The parole board and his family were not as convinced of his remorse, but rather were concerned that his ability to premeditatedly and horribly murder someone who cared for him made him capable of doing that to anyone. In addition, he has become fixated on his claim that his mother abused him as a child and has sent letters to her from prison demanding that she confess to having tortured and threatened him with drowning as a child. Prison officials do not trust him to take his medication, since he went off it once and attacked a guard he thought was sneaking into his cell at night and draining his spinal fluid.

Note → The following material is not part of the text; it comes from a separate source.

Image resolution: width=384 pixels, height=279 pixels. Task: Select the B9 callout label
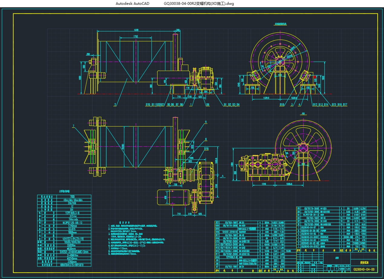(x=208, y=105)
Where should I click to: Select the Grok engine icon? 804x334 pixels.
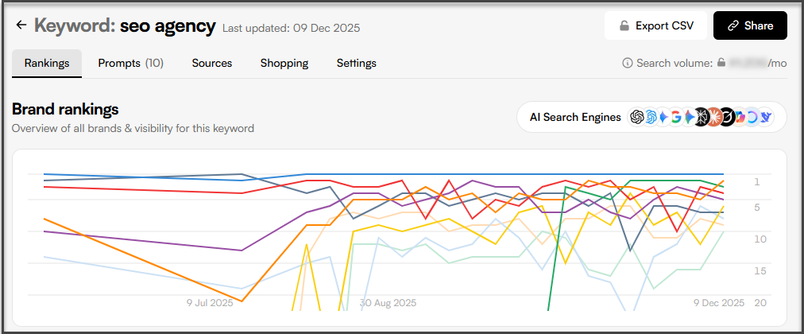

officer 5.off.001001 Louis J. Sheehan, Esquire

November 2, 2009

Aug. 6, 2008: A Fort Wayne, Ind., police officer, on her routine patrol, observed a naked man through a front window, standing fully exposed to the street. The officer called for backup and entered the home where she found the man, identified as Ronald Miller, sodomizing himself with a claw hammer and motor oil. Louis J. Sheehan, Esquire
According to neighbors, Miller, who had been convicted of public nudity in the past, exposed himself to the neighborhood on a regular basis.